Okay, you can open them.
I’m sitting in my office (I had an office built! No more working in the dark, laundry-filled corner of my bedroom!) feeling the stare of Herschel pressing down on my shoulders like a set of football pads. Like my blog, he too is dusty but he wears it well. Herschel is beautiful yet not (currently) functional save for the energy he brings and the ghostly faint tap-tap-tap-clunk-zip! sounds I can hear when I listen hard.
In the late 1920’s, someone gave Herschel a regular beating, a thing he rather enjoyed until an indeterminate moment in time when he was orphaned and bounced from place to place before finally landing in a warehouse filled with other orphans.
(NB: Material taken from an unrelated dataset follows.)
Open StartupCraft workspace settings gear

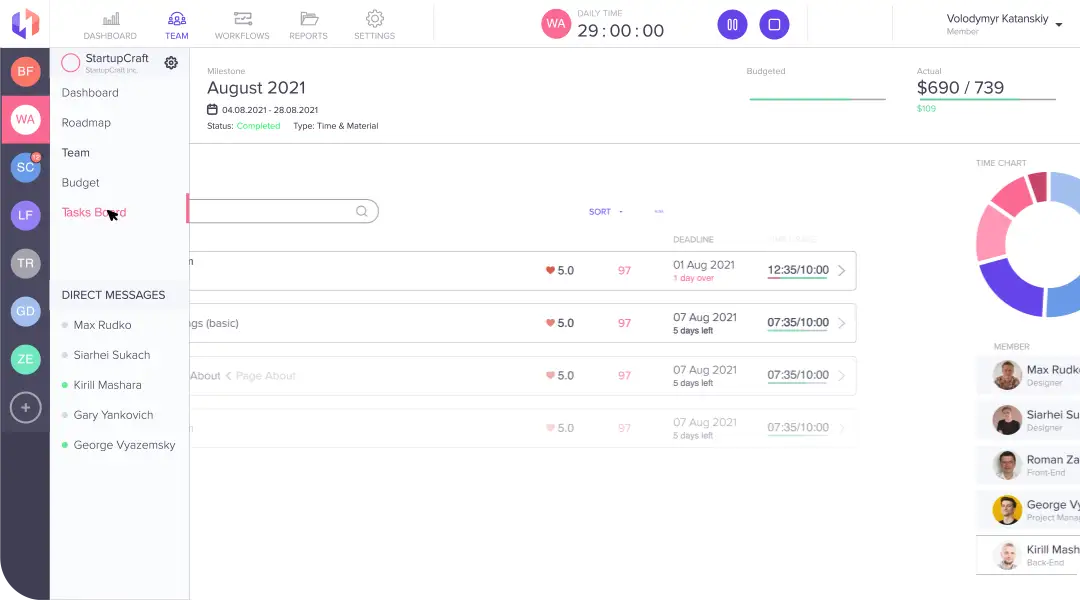tap(171, 63)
This warehouse is where I found him, forgotten and timid, hiding behind a rusty tractor wheel of similar age.
I paid my fee and heaved him out to my car, gently placing him snug in the corner of my SUV. I stood triumphant, catching my breath from the exertion of carrying my nearly-forty pound friend and I said aloud, “I’ll call you Herschel.”
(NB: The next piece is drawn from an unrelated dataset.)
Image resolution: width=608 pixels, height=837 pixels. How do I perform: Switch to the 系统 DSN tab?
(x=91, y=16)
Herschel’s placed high on a shelf in my new creative space, watching over me. He once was common and utilitarian, but to me he is grand. His tape sags and his register doesn’t move properly. His long arms are attached to ball bearings making his strike easy and swift. Although he holds no paper, I sometimes press his round keys to see the beauty of his mechanics.
“PND-4” is carved into the metal on his black plate, next to a dried, faded label bearing the same inscription in Hershel’s own type, no doubt.
Did his previous owner write love letters to his betrothed or unemployment notices to desperate men with hungry families during the Great Depression? Does the sticky dust clinging to his inner folds hold the dead skin cells of passionate writers or feverish journalists? Are the dried flowers buried in his recesses remains of a desktop bouquet, revealing clues about the previous owner or the travels of my metal mentor?
Does Hershel carry a ghost writer with him? A ghost who’s story has yet to be finished who somehow found its way to me to carry on the legacy? Is the weight of Hershel’s presence a celestial push to write the thing I do not yet know, but that lives in me the way Herschel’s stories live in him?
I’m not sure but I like to think that perhaps in a past life I was the writer pressing my fingers into Herschel’s keys. Perhaps I’m the ghost who’s found its way home through this old typewriter, waiting for my story to be told.